begin
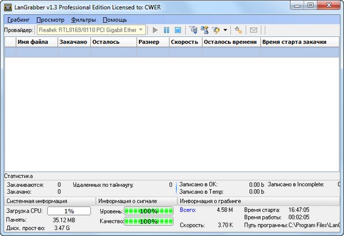344x236 pixels.
Task: Click the network computers filter icon
Action: (x=205, y=30)
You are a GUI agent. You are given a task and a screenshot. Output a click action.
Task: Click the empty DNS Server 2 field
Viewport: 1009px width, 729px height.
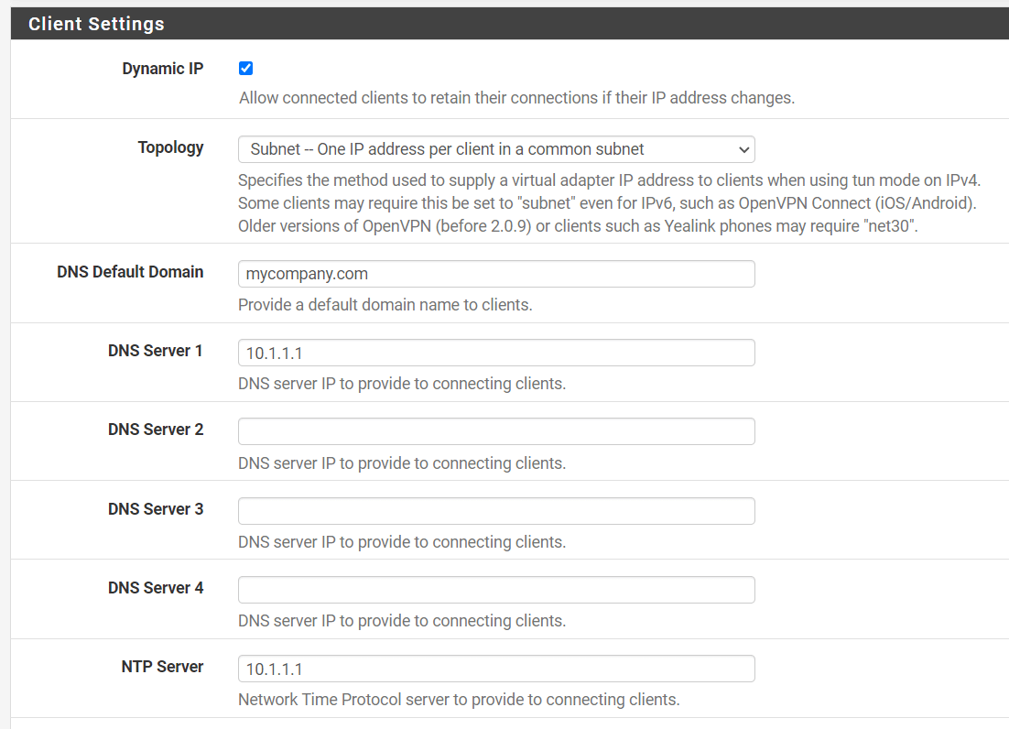click(x=495, y=430)
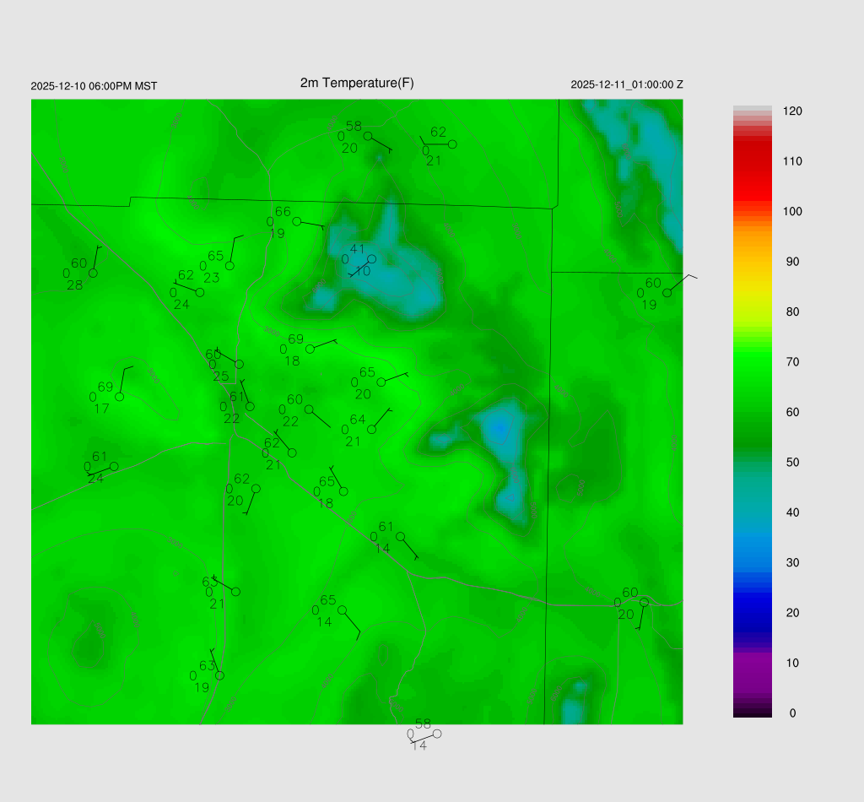Click the 2m Temperature(F) title
The width and height of the screenshot is (864, 802).
point(357,83)
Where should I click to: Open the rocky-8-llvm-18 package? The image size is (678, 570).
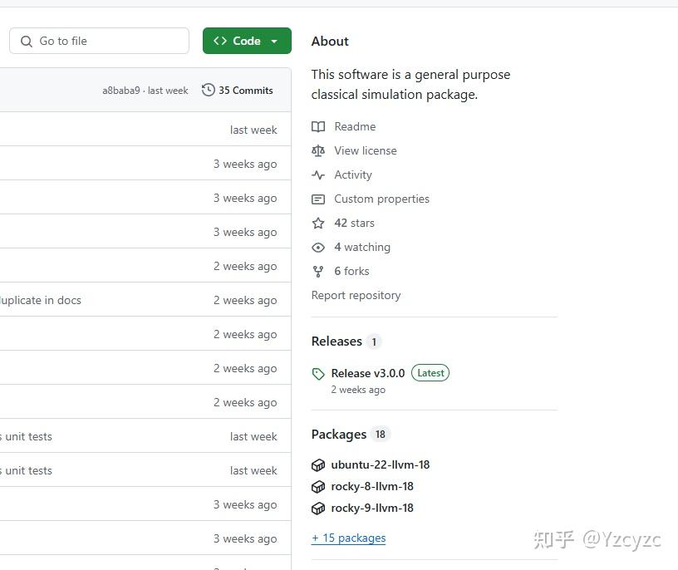(x=372, y=486)
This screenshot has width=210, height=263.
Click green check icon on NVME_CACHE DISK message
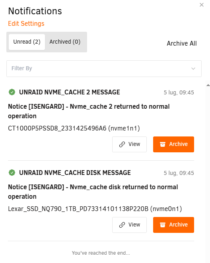pos(12,173)
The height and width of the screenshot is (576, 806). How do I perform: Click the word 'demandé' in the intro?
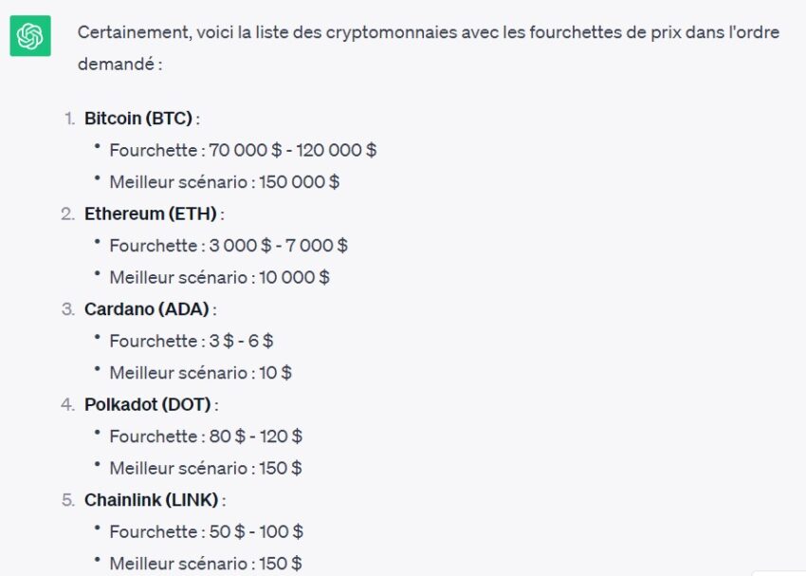[117, 65]
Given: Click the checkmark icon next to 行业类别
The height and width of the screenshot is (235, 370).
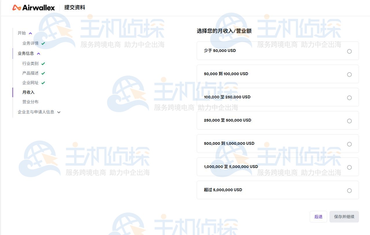Looking at the screenshot, I should tap(43, 63).
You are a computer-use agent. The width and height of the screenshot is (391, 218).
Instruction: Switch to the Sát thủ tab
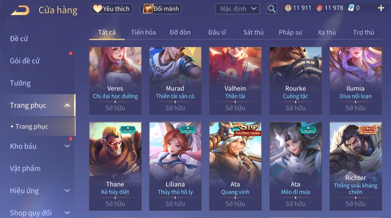tap(253, 32)
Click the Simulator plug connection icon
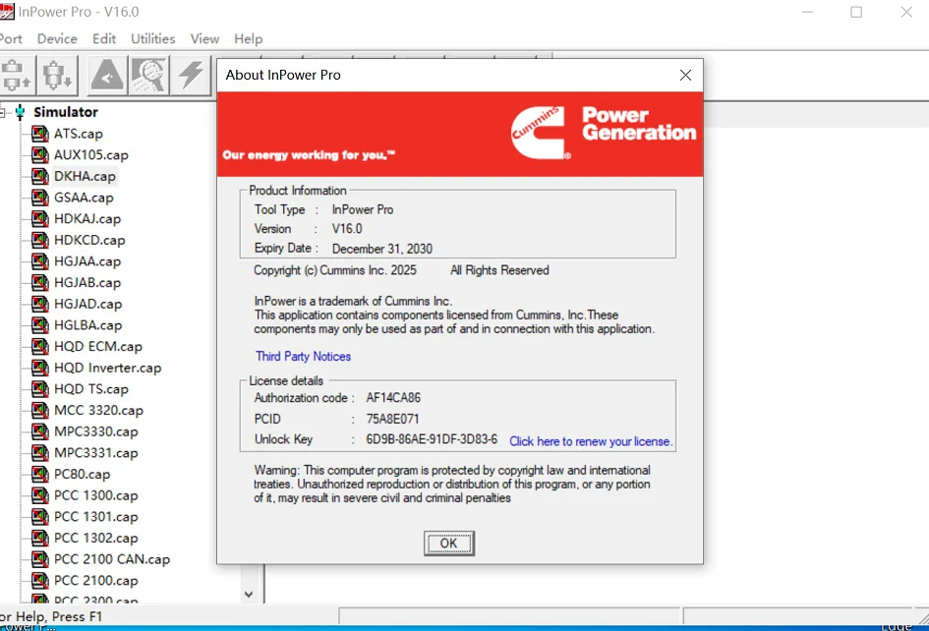The height and width of the screenshot is (631, 929). pyautogui.click(x=20, y=112)
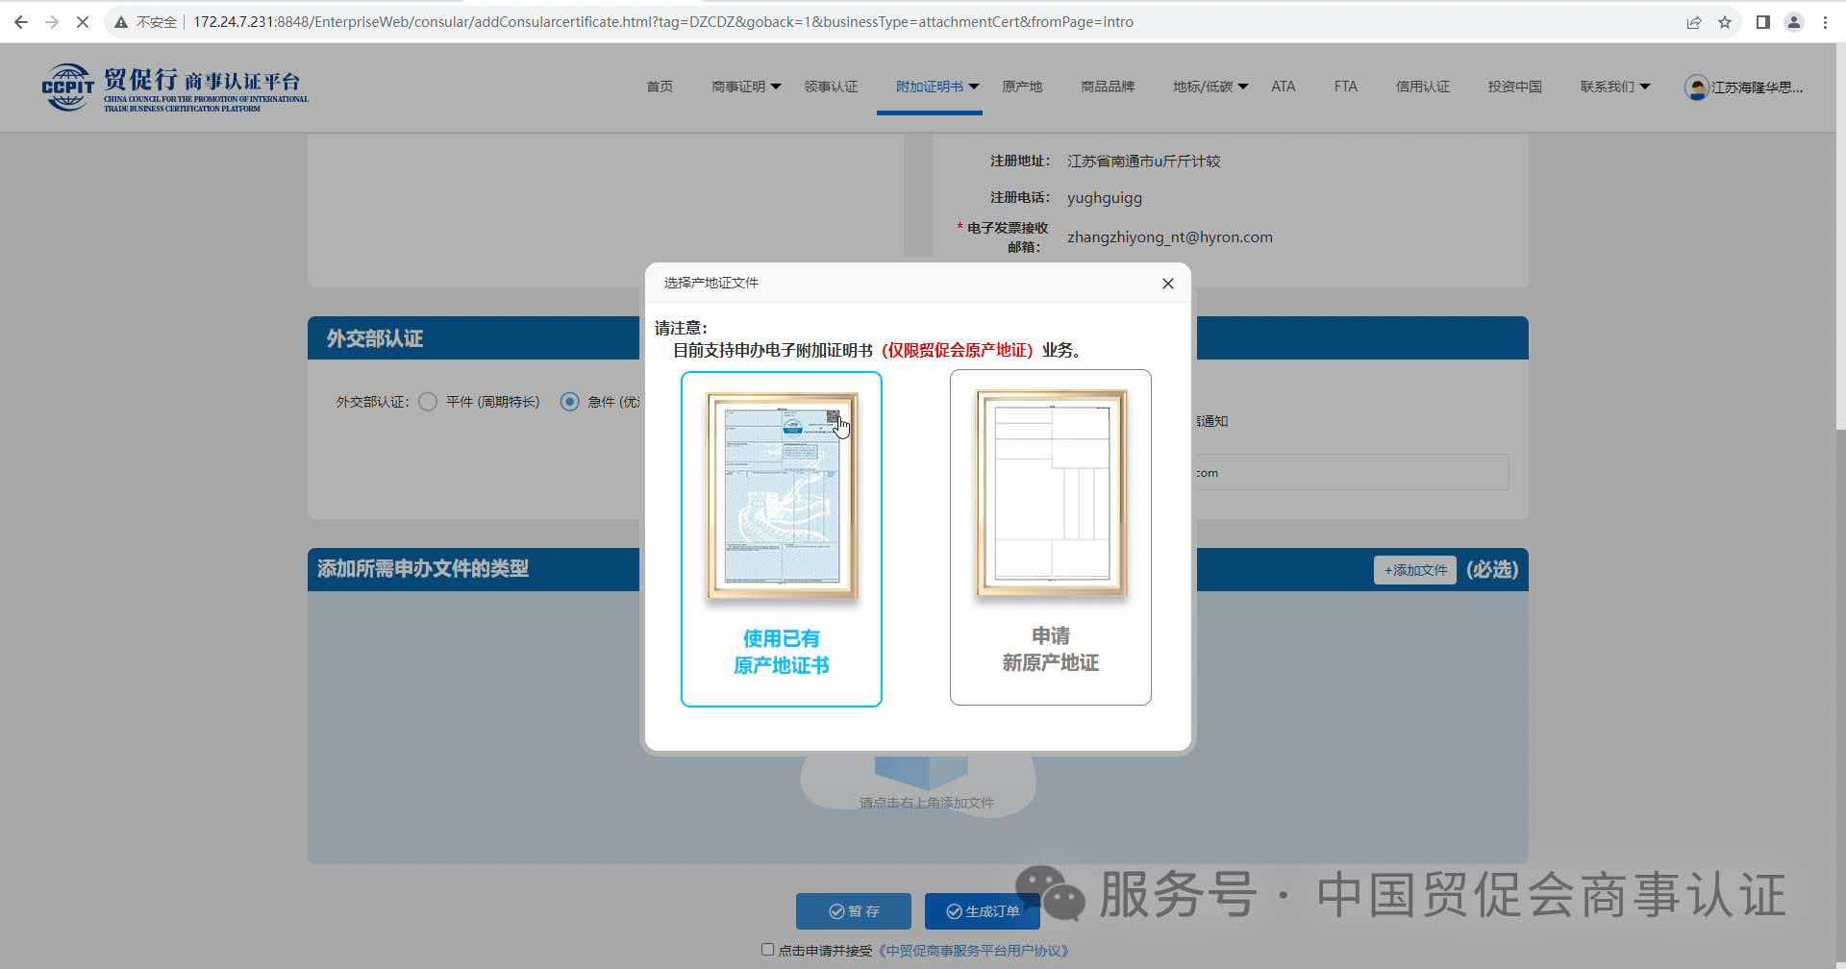Expand the 地标/低碳 dropdown menu
Image resolution: width=1846 pixels, height=969 pixels.
click(1210, 87)
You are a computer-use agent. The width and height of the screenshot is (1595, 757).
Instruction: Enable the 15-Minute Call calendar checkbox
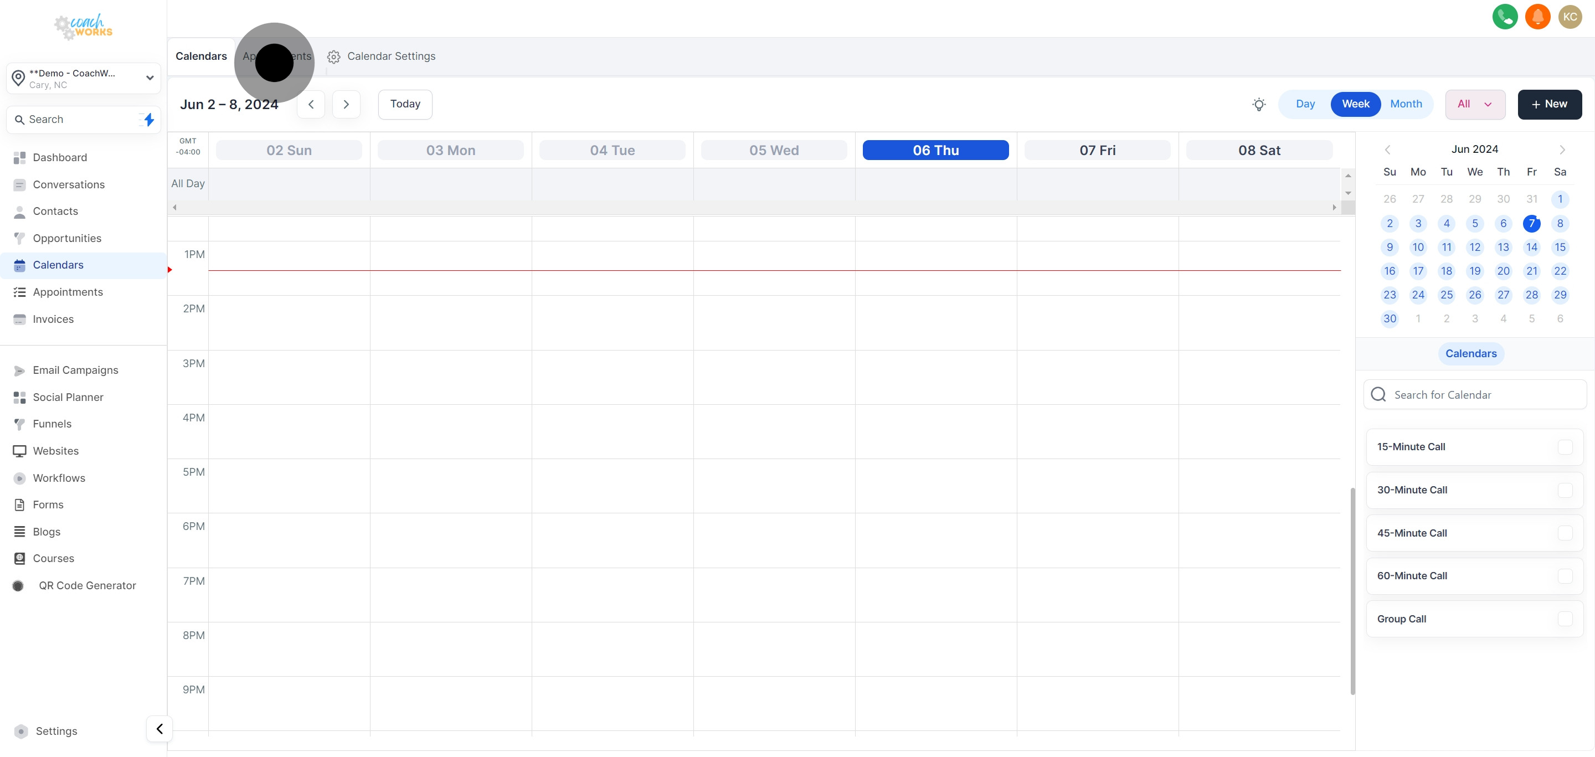[1565, 447]
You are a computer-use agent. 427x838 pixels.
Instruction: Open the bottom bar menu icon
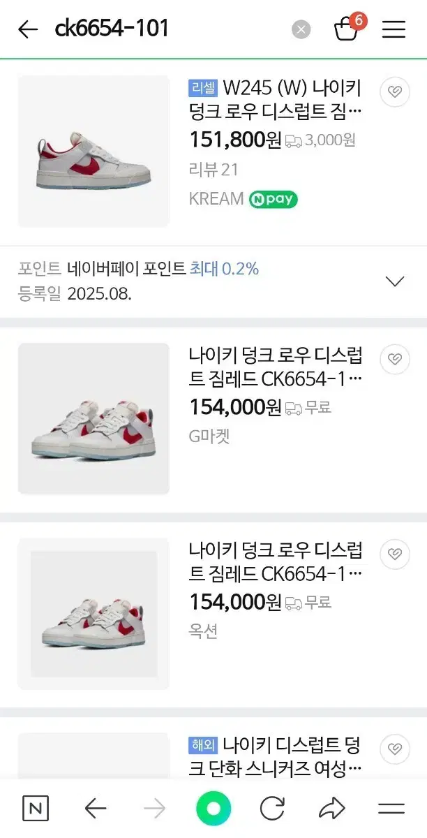[x=391, y=809]
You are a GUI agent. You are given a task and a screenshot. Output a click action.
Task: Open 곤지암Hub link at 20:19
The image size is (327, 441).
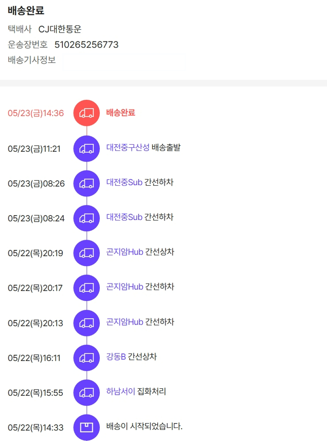click(x=125, y=252)
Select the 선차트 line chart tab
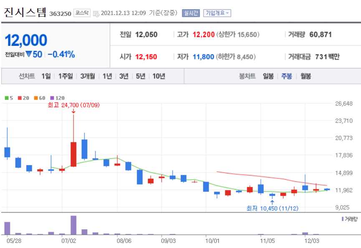Image resolution: width=361 pixels, height=248 pixels. [x=27, y=76]
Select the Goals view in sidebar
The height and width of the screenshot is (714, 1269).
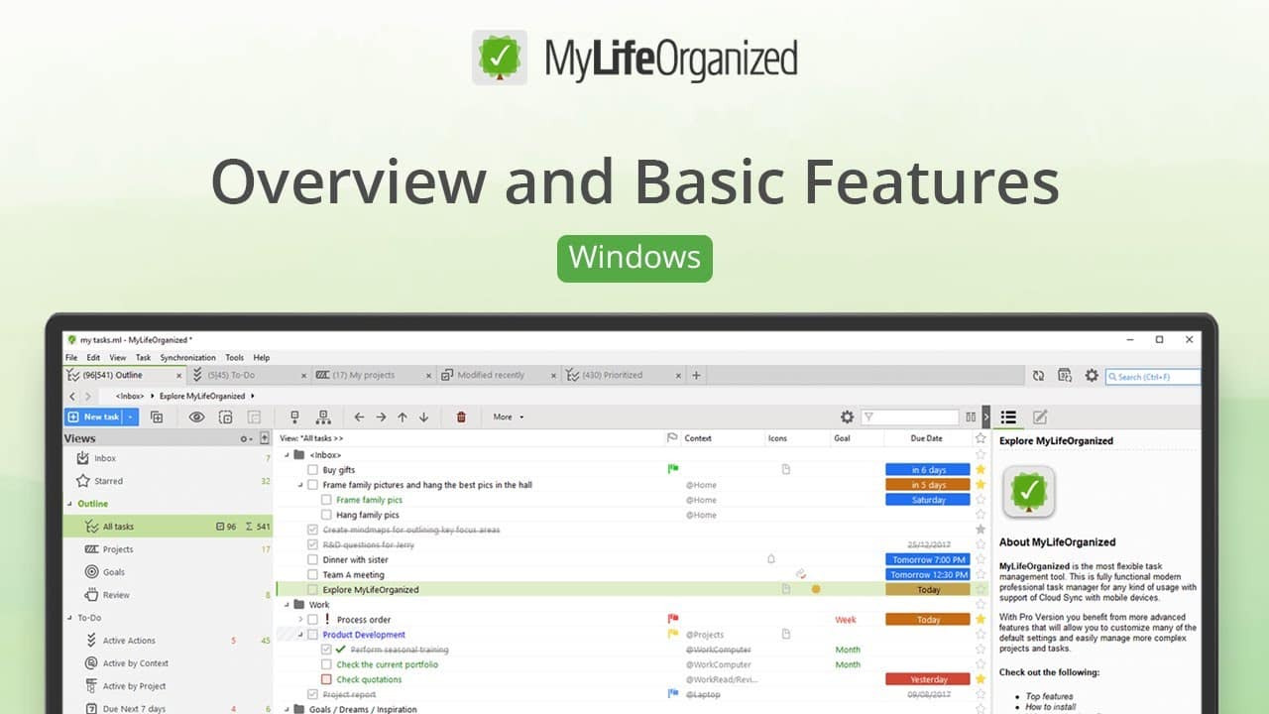pos(116,572)
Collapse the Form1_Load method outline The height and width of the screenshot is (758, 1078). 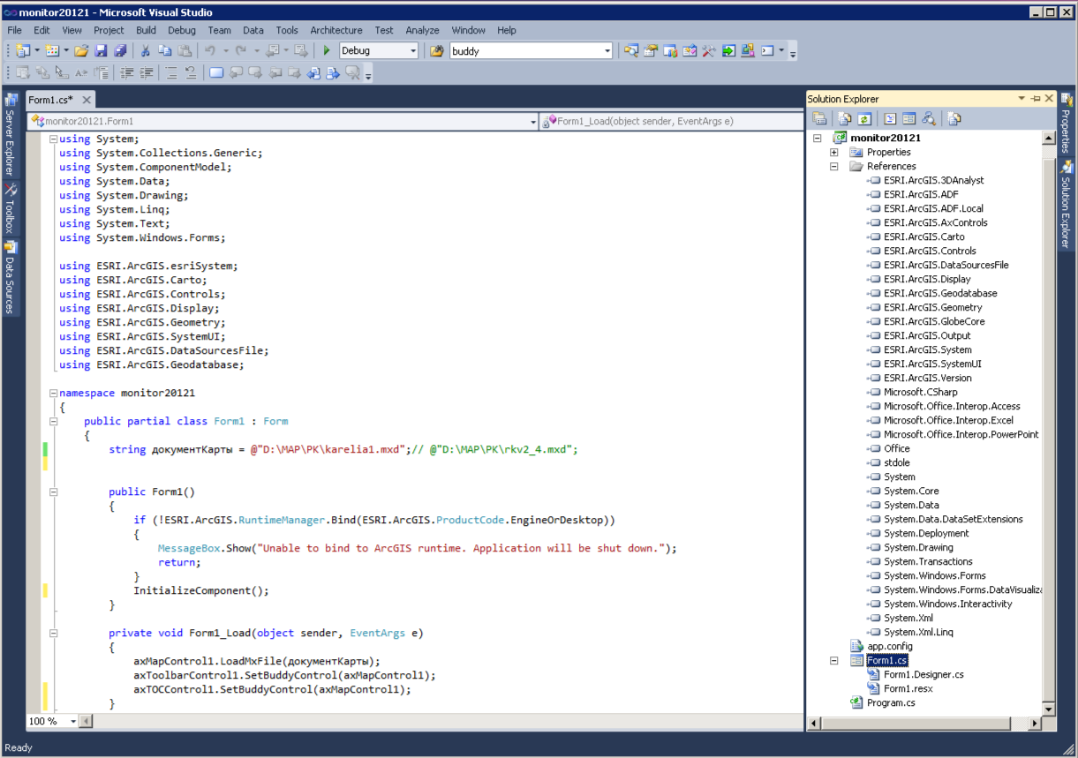tap(53, 633)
end
■ Problem to work on
Locate every row above that contains the string "icon", treating uppercase and lowercase as different, and copy each of those rows in full.

■ Task answer
Task: Click the network computers filter icon
Click green check icon on NVME_CACHE DISK message
Given: Click the checkmark icon next to 行业类别
Click the Simulator plug connection icon
Instruction: Open the bottom bar menu icon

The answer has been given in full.